Portsmouth schools among grant winners to create oyster education program

The Chesapeake Oyster Alliance and the Chesapeake Bay Trust awarded 13 grants to organizations to improve and track oyster populations in Virginia and Maryland.

Five of the grants were for Virginia businesses and organizations in Hampton Roads, the Northern Neck, Eastern Shore and the Middle Peninsula.

The COA, based in Richmond, considered proposals with a focus on education, monitoring populations and aquaculture, which is controlled farming of plants and animals in open waters and tanks.

“We have a little bit of everything with the groups we have here,” said Tanner Council, COA manager. “And we get to be part of building our next generation of oyster lovers.”

Portsmouth Public Schools, which received just under $10,000, will develop a program to teach students about raising oysters, collecting oyster data and exploring habitats. The district plans to grow about 6,000 oysters during the year. Students will create public service announcements to engage the community.

The Friends of the Rappahannock was awarded about $3,400 to plan a curriculum for schools in the Northern Neck, a peninsula north of Richmond, and the Middle Peninsula, which includes Mathews, Gloucester and Middlesex counties. The plan will focus on aquaculture, science and restoration.

Barrett’s Neck Seafood LLC in Suffolk received $10,000 to convert the Lion’s Paw Oyster Restoration Education Sanctuary into a living classroom where students can learn about oyster aquaculture.
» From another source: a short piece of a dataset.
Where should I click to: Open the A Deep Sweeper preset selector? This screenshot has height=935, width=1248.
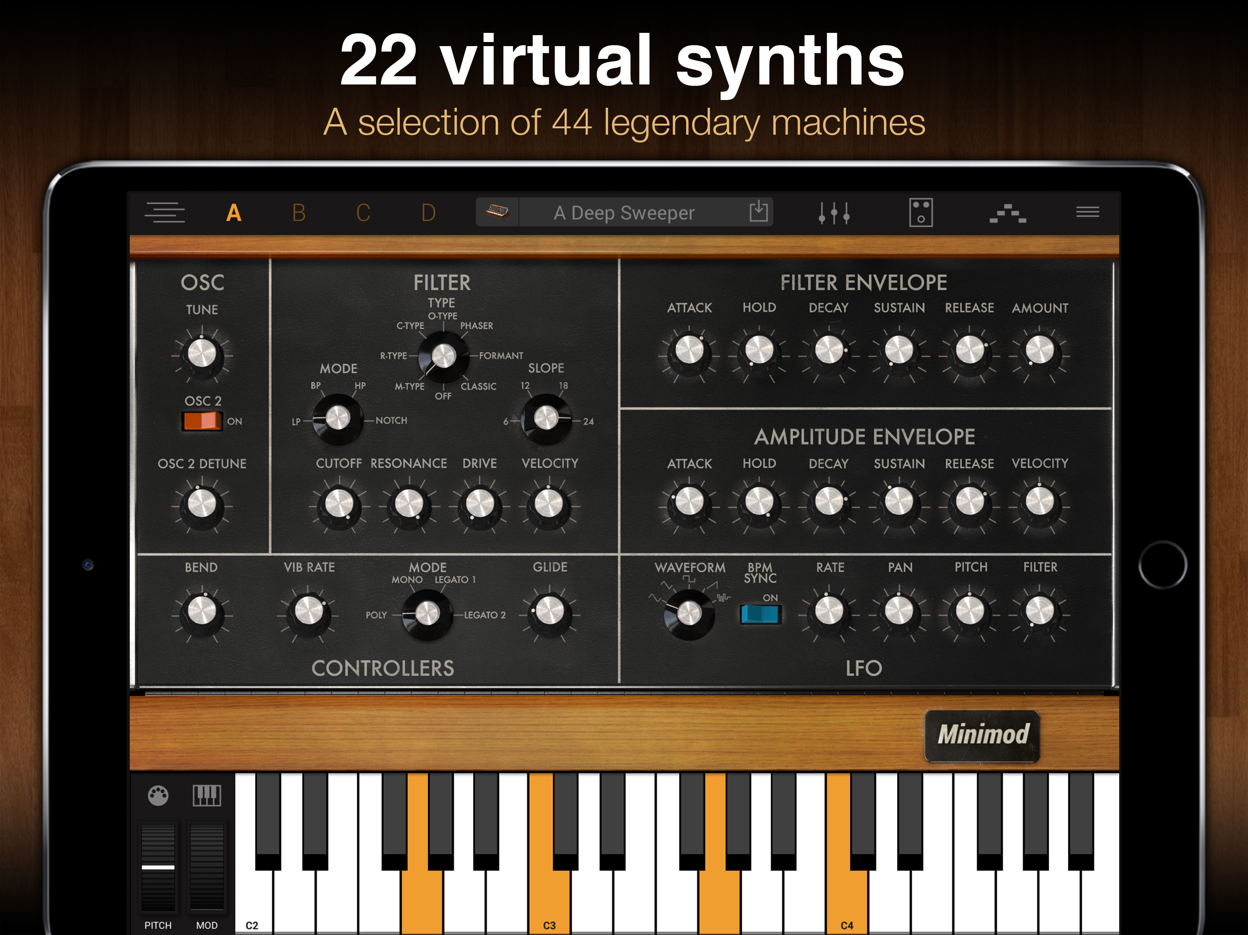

The other grants are geared toward restoration and keeping the oysters in the water longer before harvest. The Accomack-Northampton Planning District Commission and the Long Creek Oyster Company were awarded $10,000. The commission will build artificial reefs for oysters and the company will use the grant to purchase an oyster sorter. The sorter helps prevent smaller oysters from being harvested.

“It is beneficial to the health of the bay,” Council said. “Keeping those oysters in the bay means more time for them to filter the water.”

The COA was founded in 2018 by the Chesapeake Bay Foundation to help with the goal of adding 10 billion oysters to the bay by 2025.

The organization and its more than 90 partners have added about 4.7 billion oysters to the bay so far. Oyster populations are at about 1% of the historic levels of the early 1600′s.